* _PROBLEM_:
Copy the following records word for word, everything from the line containing "Task: Select the" down to the line containing "pyautogui.click(x=158, y=276)", including both of those lines.

* _RECORDED DATA_:
:::::

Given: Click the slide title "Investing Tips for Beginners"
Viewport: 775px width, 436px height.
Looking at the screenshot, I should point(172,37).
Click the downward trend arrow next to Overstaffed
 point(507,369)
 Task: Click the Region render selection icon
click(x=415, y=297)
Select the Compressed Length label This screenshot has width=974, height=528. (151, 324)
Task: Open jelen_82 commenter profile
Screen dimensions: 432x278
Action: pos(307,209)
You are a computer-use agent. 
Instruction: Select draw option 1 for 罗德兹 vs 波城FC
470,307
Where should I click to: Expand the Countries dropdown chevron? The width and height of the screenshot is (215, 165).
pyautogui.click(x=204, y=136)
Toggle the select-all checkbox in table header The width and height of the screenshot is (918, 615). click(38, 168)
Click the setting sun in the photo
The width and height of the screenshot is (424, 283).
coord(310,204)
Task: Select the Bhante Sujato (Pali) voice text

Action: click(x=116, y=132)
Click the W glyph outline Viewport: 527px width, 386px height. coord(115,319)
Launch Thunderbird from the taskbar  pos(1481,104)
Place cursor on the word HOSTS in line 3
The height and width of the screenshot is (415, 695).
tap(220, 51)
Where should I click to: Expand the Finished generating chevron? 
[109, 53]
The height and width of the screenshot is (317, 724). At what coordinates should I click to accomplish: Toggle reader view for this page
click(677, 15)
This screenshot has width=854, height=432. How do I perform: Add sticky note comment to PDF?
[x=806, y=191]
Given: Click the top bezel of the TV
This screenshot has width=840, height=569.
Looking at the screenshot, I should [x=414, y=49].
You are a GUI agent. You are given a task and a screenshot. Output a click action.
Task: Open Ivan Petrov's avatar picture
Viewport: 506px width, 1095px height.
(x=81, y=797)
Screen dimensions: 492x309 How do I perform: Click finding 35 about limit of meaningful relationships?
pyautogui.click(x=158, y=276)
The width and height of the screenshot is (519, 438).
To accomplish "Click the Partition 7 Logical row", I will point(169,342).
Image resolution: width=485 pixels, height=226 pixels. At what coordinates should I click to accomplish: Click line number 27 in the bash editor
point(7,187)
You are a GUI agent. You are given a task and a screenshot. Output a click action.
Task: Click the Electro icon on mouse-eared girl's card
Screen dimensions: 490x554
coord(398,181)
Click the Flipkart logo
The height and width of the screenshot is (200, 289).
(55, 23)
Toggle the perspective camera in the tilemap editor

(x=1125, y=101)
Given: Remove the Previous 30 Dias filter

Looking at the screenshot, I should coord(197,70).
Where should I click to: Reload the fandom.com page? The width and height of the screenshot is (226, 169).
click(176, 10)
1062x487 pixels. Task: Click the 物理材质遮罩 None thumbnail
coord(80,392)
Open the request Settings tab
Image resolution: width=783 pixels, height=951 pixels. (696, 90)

:::::

* _SOLUTION BELOW_:
Task: Select the Bhante Sujato (Pali) voice text

Action: click(x=116, y=132)
Click the W glyph outline Viewport: 527px width, 386px height. coord(115,319)
Launch Thunderbird from the taskbar  pos(1481,104)
Place cursor on the word HOSTS in line 3
The height and width of the screenshot is (415, 695).
tap(220, 51)
Where should I click to: Expand the Finished generating chevron? 
[109, 53]
The height and width of the screenshot is (317, 724). At what coordinates should I click to accomplish: Toggle reader view for this page
click(677, 15)
This screenshot has width=854, height=432. How do I perform: Add sticky note comment to PDF?
[x=806, y=191]
Given: Click the top bezel of the TV
This screenshot has width=840, height=569.
Looking at the screenshot, I should [x=414, y=49].
You are a GUI agent. You are given a task and a screenshot. Output a click action.
Task: Open Ivan Petrov's avatar picture
Viewport: 506px width, 1095px height.
(x=81, y=797)
Screen dimensions: 492x309 How do I perform: Click finding 35 about limit of meaningful relationships?
pyautogui.click(x=158, y=276)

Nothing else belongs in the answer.